*** PROVIDED MATERIAL Section Begins ***

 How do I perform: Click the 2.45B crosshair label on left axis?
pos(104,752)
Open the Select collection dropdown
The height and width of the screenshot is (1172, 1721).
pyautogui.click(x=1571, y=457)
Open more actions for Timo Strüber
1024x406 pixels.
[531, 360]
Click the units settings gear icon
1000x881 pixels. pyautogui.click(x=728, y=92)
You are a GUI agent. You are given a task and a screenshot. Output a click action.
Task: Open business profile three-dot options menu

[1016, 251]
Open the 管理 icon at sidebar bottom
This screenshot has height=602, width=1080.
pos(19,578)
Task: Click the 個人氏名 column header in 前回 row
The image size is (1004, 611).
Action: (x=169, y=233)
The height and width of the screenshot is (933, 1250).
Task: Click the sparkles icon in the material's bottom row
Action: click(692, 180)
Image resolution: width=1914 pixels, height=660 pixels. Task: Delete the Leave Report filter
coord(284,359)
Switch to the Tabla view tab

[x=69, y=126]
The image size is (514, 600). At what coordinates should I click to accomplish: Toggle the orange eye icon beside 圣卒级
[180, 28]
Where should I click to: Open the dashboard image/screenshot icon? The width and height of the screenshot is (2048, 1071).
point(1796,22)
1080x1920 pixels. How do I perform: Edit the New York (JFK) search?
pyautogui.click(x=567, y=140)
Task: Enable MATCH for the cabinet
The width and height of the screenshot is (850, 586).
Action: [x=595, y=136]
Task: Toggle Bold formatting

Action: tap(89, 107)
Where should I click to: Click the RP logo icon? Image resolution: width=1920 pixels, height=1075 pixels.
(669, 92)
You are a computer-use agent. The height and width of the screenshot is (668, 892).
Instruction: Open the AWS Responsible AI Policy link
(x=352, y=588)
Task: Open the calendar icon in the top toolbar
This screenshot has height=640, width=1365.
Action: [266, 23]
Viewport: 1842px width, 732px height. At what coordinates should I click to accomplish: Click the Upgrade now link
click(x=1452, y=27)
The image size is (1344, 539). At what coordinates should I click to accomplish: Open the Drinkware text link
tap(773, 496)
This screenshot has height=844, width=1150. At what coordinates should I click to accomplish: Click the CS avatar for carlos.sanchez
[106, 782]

*** PROVIDED MATERIAL Section Ends ***

Only an exact retyping of the full data will do.

> ANSWER TO THIS PROBLEM:
 How do I perform: Click the 2.45B crosshair label on left axis?
pos(104,752)
Open the Select collection dropdown
The height and width of the screenshot is (1172, 1721).
pyautogui.click(x=1571, y=457)
Open more actions for Timo Strüber
1024x406 pixels.
[531, 360]
Click the units settings gear icon
1000x881 pixels. pyautogui.click(x=728, y=92)
You are a GUI agent. You are given a task and a screenshot. Output a click action.
Task: Open business profile three-dot options menu

[1016, 251]
Open the 管理 icon at sidebar bottom
This screenshot has height=602, width=1080.
pos(19,578)
Task: Click the 個人氏名 column header in 前回 row
The image size is (1004, 611).
Action: (x=169, y=233)
The height and width of the screenshot is (933, 1250).
Task: Click the sparkles icon in the material's bottom row
Action: click(692, 180)
Image resolution: width=1914 pixels, height=660 pixels. Task: Delete the Leave Report filter
coord(284,359)
Switch to the Tabla view tab

[x=69, y=126]
The image size is (514, 600). At what coordinates should I click to accomplish: Toggle the orange eye icon beside 圣卒级
[180, 28]
Where should I click to: Open the dashboard image/screenshot icon? The width and height of the screenshot is (2048, 1071).
point(1796,22)
1080x1920 pixels. How do I perform: Edit the New York (JFK) search?
pyautogui.click(x=567, y=140)
Task: Enable MATCH for the cabinet
The width and height of the screenshot is (850, 586).
Action: [x=595, y=136]
Task: Toggle Bold formatting

Action: tap(89, 107)
Where should I click to: Click the RP logo icon? Image resolution: width=1920 pixels, height=1075 pixels.
(669, 92)
You are a computer-use agent. The height and width of the screenshot is (668, 892).
Instruction: Open the AWS Responsible AI Policy link
(x=352, y=588)
Task: Open the calendar icon in the top toolbar
This screenshot has height=640, width=1365.
Action: [266, 23]
Viewport: 1842px width, 732px height. At what coordinates should I click to accomplish: Click the Upgrade now link
click(x=1452, y=27)
The image size is (1344, 539). At what coordinates should I click to accomplish: Open the Drinkware text link
tap(773, 496)
This screenshot has height=844, width=1150. At what coordinates should I click to accomplish: Click the CS avatar for carlos.sanchez
[106, 782]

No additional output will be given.